The Company, being conscious of the obligations imposed on it in terms of law, in particular Directive 95/46/EC, Directive 97/46/EC and Directive 2002/58/EC and the Data Protection Act (Cap. 440 of the Laws of Malta), shall abide by the hereunder stated:
Collection of Personal Data shall be resorted to only to the extent that it may be necessary for the technical and commercial operation of its activities; Users shall be informed of any such collection and shall also be informed of the specific purpose for which it is being collected not later than the moment of collection;
The Personal Data collected shall be used fairly and lawfully for the specified purposes and only for these purposes; Users shall be given access to their Personal Data;
The Company shall ensure that Users’ Personal Data shall be kept secure using both technical and organisational measures;
The Company shall not pass on Users’ Personal Data to anybody unless a User specifically consents that it can so communicate his or her information; and
The Company shall only store Users’ Personal Data for the length of time required for the purpose for which it is collected.

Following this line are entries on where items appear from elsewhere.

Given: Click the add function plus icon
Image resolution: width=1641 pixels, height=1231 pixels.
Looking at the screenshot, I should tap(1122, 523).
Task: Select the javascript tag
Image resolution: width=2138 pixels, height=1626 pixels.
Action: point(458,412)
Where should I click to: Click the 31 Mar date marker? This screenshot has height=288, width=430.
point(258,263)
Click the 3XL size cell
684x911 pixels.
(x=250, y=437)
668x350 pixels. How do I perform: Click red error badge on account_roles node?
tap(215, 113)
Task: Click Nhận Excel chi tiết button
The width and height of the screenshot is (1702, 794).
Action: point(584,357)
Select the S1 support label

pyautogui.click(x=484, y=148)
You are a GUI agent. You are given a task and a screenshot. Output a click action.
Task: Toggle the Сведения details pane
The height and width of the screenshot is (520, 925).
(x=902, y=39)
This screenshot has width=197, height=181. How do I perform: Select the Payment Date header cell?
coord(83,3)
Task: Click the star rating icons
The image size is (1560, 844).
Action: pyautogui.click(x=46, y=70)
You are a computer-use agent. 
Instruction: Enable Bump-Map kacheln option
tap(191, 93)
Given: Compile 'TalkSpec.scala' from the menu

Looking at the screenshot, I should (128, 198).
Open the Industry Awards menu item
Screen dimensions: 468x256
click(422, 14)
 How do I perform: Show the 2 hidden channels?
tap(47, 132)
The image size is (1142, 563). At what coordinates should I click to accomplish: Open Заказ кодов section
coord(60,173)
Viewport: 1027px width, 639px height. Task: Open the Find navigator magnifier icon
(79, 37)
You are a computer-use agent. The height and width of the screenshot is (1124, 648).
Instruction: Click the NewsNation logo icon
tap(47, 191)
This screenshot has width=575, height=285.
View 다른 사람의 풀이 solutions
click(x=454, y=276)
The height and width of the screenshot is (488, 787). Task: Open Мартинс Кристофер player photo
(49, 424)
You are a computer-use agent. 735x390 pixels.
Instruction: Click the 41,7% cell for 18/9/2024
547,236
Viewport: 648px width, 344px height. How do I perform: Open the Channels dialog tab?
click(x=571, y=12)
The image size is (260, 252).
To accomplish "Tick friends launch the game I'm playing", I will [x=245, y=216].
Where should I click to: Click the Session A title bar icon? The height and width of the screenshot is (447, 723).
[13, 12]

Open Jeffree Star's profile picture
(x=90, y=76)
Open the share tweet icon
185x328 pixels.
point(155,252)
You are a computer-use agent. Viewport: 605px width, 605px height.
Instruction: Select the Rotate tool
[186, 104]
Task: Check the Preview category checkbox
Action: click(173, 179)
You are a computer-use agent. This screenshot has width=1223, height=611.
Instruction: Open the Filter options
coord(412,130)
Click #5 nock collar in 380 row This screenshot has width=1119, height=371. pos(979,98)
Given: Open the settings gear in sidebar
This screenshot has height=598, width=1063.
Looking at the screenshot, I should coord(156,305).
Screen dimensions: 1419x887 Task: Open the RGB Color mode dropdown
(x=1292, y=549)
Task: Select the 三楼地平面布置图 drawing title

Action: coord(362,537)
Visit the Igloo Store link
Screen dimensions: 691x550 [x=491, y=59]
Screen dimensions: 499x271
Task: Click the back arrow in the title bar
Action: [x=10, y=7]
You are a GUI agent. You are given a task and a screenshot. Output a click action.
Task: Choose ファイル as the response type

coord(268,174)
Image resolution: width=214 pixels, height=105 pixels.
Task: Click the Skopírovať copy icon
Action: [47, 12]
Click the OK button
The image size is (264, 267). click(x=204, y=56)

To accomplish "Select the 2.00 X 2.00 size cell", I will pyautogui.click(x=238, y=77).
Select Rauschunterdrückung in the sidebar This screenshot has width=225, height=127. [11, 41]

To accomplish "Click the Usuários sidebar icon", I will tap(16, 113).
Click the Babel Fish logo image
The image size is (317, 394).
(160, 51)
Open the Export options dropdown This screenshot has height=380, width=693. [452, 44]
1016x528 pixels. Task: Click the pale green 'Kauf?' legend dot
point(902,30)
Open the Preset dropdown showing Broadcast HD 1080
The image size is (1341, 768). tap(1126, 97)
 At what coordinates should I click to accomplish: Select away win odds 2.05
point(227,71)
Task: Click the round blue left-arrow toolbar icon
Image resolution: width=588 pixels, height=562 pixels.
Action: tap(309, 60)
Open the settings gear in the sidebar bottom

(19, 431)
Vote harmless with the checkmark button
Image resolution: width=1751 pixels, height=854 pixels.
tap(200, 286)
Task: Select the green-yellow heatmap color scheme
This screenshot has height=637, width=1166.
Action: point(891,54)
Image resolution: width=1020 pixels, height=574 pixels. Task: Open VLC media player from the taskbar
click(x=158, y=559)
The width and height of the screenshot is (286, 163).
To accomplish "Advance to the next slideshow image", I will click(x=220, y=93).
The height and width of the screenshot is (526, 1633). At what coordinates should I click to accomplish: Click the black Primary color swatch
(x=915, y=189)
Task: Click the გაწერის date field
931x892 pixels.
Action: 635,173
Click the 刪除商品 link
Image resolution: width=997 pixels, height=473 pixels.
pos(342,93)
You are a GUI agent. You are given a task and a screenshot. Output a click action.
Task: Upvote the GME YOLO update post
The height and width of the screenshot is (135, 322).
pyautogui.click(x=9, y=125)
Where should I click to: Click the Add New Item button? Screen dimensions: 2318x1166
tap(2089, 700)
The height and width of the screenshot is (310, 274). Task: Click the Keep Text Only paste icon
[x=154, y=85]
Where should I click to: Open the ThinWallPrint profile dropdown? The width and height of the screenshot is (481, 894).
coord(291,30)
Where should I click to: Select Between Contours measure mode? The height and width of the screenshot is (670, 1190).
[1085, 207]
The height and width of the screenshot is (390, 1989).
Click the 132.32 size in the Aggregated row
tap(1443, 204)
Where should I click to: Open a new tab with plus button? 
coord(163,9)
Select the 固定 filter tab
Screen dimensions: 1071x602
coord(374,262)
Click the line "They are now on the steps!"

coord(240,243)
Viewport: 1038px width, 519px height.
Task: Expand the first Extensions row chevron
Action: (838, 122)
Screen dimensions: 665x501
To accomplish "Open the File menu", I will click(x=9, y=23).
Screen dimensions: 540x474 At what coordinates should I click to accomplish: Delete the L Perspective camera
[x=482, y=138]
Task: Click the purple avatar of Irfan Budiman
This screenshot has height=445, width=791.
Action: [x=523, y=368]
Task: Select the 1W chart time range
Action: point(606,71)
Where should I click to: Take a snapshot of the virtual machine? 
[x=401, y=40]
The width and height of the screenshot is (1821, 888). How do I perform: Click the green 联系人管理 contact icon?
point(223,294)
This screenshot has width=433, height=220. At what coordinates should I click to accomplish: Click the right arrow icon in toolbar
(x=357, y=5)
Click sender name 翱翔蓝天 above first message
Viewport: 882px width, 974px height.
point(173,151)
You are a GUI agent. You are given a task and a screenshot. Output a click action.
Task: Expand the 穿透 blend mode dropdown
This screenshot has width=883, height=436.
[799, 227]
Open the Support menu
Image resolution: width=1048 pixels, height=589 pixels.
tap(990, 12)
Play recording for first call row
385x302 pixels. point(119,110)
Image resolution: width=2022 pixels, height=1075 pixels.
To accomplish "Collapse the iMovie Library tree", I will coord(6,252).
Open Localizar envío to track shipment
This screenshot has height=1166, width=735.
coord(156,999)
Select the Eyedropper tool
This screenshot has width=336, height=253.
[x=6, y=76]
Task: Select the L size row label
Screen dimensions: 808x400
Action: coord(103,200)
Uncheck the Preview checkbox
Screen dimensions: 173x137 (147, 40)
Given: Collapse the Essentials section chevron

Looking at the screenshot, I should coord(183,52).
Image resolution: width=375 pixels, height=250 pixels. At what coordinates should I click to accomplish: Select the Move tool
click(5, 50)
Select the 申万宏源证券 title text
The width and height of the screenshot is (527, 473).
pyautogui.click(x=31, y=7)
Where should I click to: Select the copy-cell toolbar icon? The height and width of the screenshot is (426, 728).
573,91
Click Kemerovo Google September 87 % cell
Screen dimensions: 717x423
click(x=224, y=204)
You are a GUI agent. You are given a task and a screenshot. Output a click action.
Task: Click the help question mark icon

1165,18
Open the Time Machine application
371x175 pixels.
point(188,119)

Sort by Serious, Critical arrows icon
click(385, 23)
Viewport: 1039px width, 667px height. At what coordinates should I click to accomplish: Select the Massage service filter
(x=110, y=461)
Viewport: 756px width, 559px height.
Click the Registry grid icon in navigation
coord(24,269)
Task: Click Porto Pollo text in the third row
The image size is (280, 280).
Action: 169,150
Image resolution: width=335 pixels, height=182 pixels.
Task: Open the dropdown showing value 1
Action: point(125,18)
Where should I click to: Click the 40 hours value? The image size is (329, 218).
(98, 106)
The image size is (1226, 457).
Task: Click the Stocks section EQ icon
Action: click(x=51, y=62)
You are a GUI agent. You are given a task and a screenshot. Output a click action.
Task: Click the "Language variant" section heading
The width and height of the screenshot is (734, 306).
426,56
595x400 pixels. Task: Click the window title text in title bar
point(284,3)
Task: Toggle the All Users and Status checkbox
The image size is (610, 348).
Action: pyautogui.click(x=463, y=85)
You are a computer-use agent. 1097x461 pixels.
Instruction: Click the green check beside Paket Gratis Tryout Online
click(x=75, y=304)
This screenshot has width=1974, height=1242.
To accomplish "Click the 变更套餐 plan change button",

Collection of Data and Information
Users that wish to avail themselves of that part of the Services which requires registration and who submit an online application shall be required to provide the Company with particular information in the form of completing certain fields which the Company may deem necessary for the provision of the Services. The Company may track Users’ visits to the Website to better understand what appeals most to Users and improve the Services. To this end Cookies may be installed on Users’ computers or such other device as is used to access the Website.
Access and Control to Personal Data
The Company shall ensure that Users’ shall be able to: view the Personal Data held by the Company on the particular User; request that any Personal Data that is inaccurate, irrelevant or out of date be amended or deleted; and choose to stop using the Services and have his or her Personal Data deleted, if such deletion is permissible by law and/or will not prejudice the Company’s position at law.
Company employees who have access either to the databases that store User information or to the servers that host the Services shall comply with strict security rules. Sensitive Personal Data shall be stored in encrypted mode. The Company is not hereby undertaking that no loss, misuse or alteration of data shall occur.
Disclosure of Personal Data
The Company shall only disclose Personal Data if it is bound to do so by law or if it has been expressly authorised to do so by the User concerned. The Company shall not sell Personal Data to third parties unless it has obtained the User’s consent thereto. The Company shall store Personal Data for such duration as may be necessary to comply with legal requirements.